Reproduce word for word the lines from the beginning of the entries to the line with "One pot orzo (68, 2476)", both included, but none of the pictures.
*** Opening SUPPLIED DATA ***
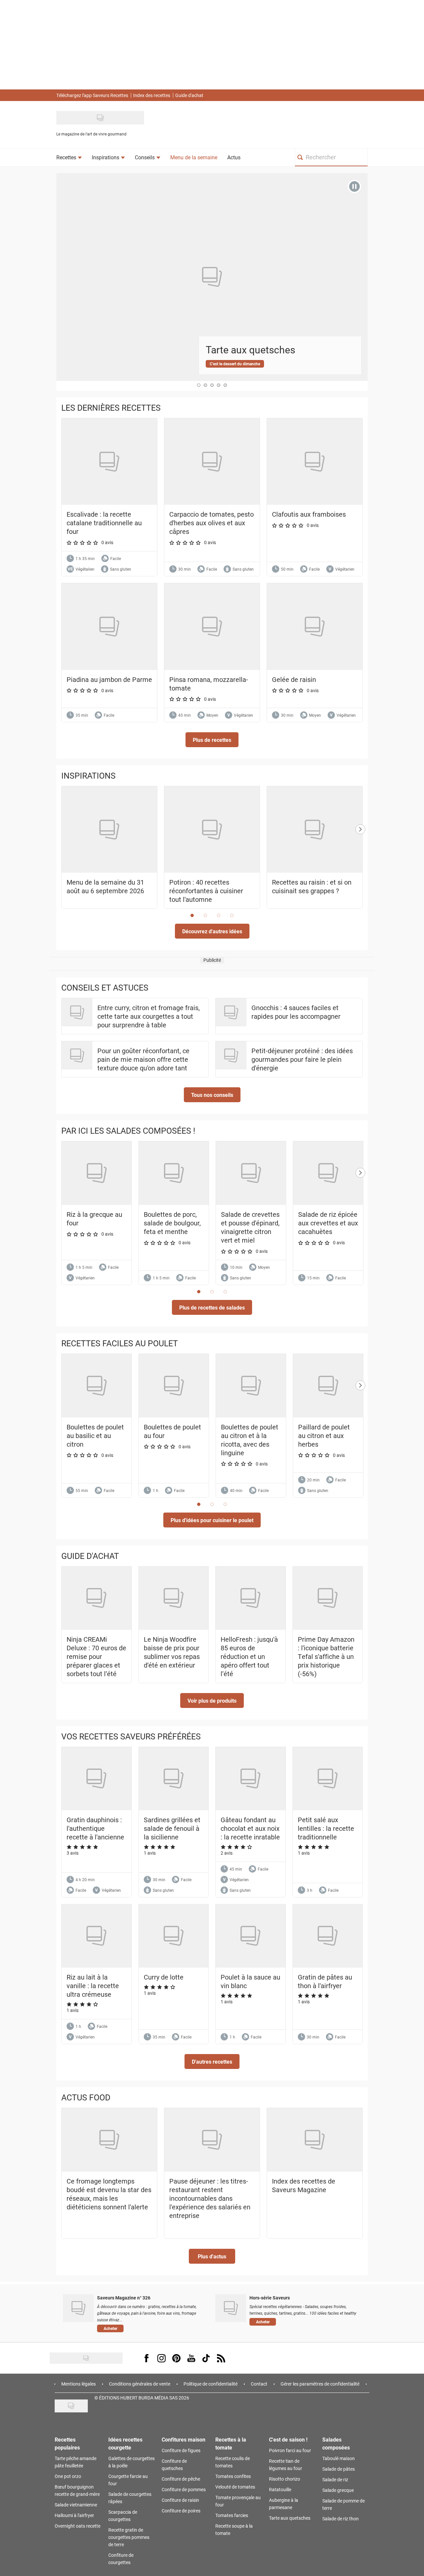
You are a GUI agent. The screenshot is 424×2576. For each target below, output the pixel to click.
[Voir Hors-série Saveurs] (230, 2308)
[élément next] (360, 854)
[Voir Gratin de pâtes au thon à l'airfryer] (328, 1936)
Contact (259, 2384)
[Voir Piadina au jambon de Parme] (109, 626)
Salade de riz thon (340, 2518)
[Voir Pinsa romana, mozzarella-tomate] (212, 626)
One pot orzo (68, 2476)
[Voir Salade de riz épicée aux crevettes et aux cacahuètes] (328, 1173)
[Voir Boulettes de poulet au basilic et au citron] (97, 1385)
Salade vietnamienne (76, 2504)
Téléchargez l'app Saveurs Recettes (92, 95)
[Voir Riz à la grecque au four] (97, 1173)
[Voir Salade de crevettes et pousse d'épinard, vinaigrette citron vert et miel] (251, 1173)
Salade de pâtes (338, 2469)
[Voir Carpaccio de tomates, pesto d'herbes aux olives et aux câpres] (212, 461)
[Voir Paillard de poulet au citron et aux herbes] (328, 1385)
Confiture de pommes (184, 2489)
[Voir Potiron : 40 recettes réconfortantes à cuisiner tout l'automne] (212, 829)
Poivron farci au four (290, 2450)
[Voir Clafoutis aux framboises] (314, 461)
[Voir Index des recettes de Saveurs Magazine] (314, 2140)
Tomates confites (233, 2476)
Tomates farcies (231, 2515)
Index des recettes (151, 95)
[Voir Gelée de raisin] (314, 626)
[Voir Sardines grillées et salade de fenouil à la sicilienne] (174, 1778)
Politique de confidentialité (211, 2384)
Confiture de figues (181, 2450)
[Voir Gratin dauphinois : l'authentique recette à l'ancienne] (97, 1778)
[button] (212, 739)
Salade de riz (335, 2479)
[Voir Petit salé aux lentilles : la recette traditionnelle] (328, 1778)
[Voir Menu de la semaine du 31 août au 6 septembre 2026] (109, 829)
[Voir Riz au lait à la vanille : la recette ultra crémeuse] (97, 1936)
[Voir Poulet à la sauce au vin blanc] (251, 1936)
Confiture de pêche (181, 2479)
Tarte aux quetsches (289, 2518)
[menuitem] (69, 157)
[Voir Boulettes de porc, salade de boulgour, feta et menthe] (174, 1173)
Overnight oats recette (77, 2526)
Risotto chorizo (284, 2479)
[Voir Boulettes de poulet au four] (174, 1385)
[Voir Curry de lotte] (174, 1936)
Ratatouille (280, 2489)
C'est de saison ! (288, 2439)
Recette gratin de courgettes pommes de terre (128, 2537)
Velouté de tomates (235, 2487)
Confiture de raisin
*** Closing SUPPLIED DATA ***
TASK RESPONSE —
You are a GUI agent. The screenshot is 424×2576. For each target below, output the pixel to click.
[Voir Hors-série Saveurs] (230, 2308)
[élément next] (360, 854)
[Voir Gratin de pâtes au thon à l'airfryer] (328, 1936)
Contact (259, 2384)
[Voir Piadina au jambon de Parme] (109, 626)
Salade de riz thon (340, 2518)
[Voir Pinsa romana, mozzarella-tomate] (212, 626)
One pot orzo (68, 2476)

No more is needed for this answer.